Saved data entries
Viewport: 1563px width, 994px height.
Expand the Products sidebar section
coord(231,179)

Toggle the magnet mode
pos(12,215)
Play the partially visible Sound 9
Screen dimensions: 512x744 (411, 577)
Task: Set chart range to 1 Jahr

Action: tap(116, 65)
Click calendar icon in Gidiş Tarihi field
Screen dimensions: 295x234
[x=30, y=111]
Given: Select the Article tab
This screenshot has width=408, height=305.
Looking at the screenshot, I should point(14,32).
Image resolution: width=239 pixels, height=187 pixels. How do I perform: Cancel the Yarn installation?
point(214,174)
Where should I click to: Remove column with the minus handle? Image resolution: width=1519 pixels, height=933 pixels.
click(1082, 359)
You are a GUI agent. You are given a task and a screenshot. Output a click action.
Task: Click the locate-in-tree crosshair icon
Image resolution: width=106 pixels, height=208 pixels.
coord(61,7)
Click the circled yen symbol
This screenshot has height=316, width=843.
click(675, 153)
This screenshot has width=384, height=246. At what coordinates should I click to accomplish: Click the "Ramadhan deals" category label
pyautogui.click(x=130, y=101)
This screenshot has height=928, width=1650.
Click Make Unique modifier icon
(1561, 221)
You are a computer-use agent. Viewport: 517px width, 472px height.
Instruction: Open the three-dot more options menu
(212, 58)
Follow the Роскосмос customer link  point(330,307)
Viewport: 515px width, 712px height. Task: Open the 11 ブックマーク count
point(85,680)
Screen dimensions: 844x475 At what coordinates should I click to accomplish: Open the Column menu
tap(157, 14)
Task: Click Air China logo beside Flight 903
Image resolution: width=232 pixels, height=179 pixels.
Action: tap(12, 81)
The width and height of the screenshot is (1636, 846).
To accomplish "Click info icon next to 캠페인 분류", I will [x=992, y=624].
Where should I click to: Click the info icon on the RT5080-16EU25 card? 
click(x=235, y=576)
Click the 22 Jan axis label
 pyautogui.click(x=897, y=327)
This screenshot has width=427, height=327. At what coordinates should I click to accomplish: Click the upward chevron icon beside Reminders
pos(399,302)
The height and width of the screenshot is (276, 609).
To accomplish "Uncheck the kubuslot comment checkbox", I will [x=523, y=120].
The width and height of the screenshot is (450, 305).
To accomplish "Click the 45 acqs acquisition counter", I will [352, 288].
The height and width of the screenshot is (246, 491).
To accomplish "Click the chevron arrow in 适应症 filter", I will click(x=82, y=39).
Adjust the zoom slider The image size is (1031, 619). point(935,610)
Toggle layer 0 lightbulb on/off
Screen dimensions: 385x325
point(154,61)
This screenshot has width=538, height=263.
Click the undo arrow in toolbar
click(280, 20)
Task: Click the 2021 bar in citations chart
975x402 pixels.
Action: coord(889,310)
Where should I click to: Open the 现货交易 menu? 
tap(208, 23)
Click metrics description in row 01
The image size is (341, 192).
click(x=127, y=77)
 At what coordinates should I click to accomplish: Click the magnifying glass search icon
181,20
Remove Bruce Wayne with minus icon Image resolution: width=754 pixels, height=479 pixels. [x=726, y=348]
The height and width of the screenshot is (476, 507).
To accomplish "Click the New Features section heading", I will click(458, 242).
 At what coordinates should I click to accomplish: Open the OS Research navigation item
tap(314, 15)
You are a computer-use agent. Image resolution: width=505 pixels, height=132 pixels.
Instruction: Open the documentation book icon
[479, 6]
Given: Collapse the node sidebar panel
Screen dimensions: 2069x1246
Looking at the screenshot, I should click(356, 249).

▶ REQUIREMENT: Output every line of the material above as a numbered list, omitting the blank lines.

▶ THE OUTPUT:
1. Viewport: 1563px width, 994px height.
2. Expand the Products sidebar section
3. coord(231,179)
4. Toggle the magnet mode
5. pos(12,215)
6. Play the partially visible Sound 9
7. Screen dimensions: 512x744 (411, 577)
8. Task: Set chart range to 1 Jahr
9. Action: tap(116, 65)
10. Click calendar icon in Gidiş Tarihi field
11. Screen dimensions: 295x234
12. [x=30, y=111]
13. Given: Select the Article tab
14. This screenshot has width=408, height=305.
15. Looking at the screenshot, I should point(14,32).
16. Image resolution: width=239 pixels, height=187 pixels. How do I perform: Cancel the Yarn installation?
17. point(214,174)
18. Where should I click to: Remove column with the minus handle? Image resolution: width=1519 pixels, height=933 pixels.
19. click(1082, 359)
20. You are a GUI agent. You are given a task and a screenshot. Output a click action.
21. Task: Click the locate-in-tree crosshair icon
22. Image resolution: width=106 pixels, height=208 pixels.
23. coord(61,7)
24. Click the circled yen symbol
25. This screenshot has height=316, width=843.
26. click(675, 153)
27. This screenshot has width=384, height=246. At what coordinates should I click to accomplish: Click the "Ramadhan deals" category label
28. pyautogui.click(x=130, y=101)
29. This screenshot has height=928, width=1650.
30. Click Make Unique modifier icon
31. (1561, 221)
32. You are a computer-use agent. Viewport: 517px width, 472px height.
33. Instruction: Open the three-dot more options menu
34. (212, 58)
35. Follow the Роскосмос customer link  point(330,307)
36. Viewport: 515px width, 712px height. Task: Open the 11 ブックマーク count
37. point(85,680)
38. Screen dimensions: 844x475 At what coordinates should I click to accomplish: Open the Column menu
39. tap(157, 14)
40. Task: Click Air China logo beside Flight 903
41. Image resolution: width=232 pixels, height=179 pixels.
42. Action: tap(12, 81)
43. The width and height of the screenshot is (1636, 846).
44. To accomplish "Click info icon next to 캠페인 분류", I will [x=992, y=624].
45. Where should I click to: Click the info icon on the RT5080-16EU25 card? 
46. click(x=235, y=576)
47. Click the 22 Jan axis label
48.  pyautogui.click(x=897, y=327)
49. This screenshot has width=427, height=327. At what coordinates should I click to accomplish: Click the upward chevron icon beside Reminders
50. pos(399,302)
51. The height and width of the screenshot is (276, 609).
52. To accomplish "Uncheck the kubuslot comment checkbox", I will [x=523, y=120].
53. The width and height of the screenshot is (450, 305).
54. To accomplish "Click the 45 acqs acquisition counter", I will [352, 288].
55. The height and width of the screenshot is (246, 491).
56. To accomplish "Click the chevron arrow in 适应症 filter", I will click(x=82, y=39).
57. Adjust the zoom slider The image size is (1031, 619). point(935,610)
58. Toggle layer 0 lightbulb on/off
59. Screen dimensions: 385x325
60. point(154,61)
61. This screenshot has width=538, height=263.
62. Click the undo arrow in toolbar
63. click(280, 20)
64. Task: Click the 2021 bar in citations chart
65. 975x402 pixels.
66. Action: coord(889,310)
67. Where should I click to: Open the 现货交易 menu? 
68. tap(208, 23)
69. Click metrics description in row 01
70. The image size is (341, 192).
71. click(x=127, y=77)
72.  At what coordinates should I click to accomplish: Click the magnifying glass search icon
73. 181,20
74. Remove Bruce Wayne with minus icon Image resolution: width=754 pixels, height=479 pixels. [x=726, y=348]
75. The height and width of the screenshot is (476, 507).
76. To accomplish "Click the New Features section heading", I will click(458, 242).
77.  At what coordinates should I click to accomplish: Open the OS Research navigation item
78. tap(314, 15)
79. You are a computer-use agent. Image resolution: width=505 pixels, height=132 pixels.
80. Instruction: Open the documentation book icon
81. [479, 6]
82. Given: Collapse the node sidebar panel
83. Screen dimensions: 2069x1246
84. Looking at the screenshot, I should click(356, 249).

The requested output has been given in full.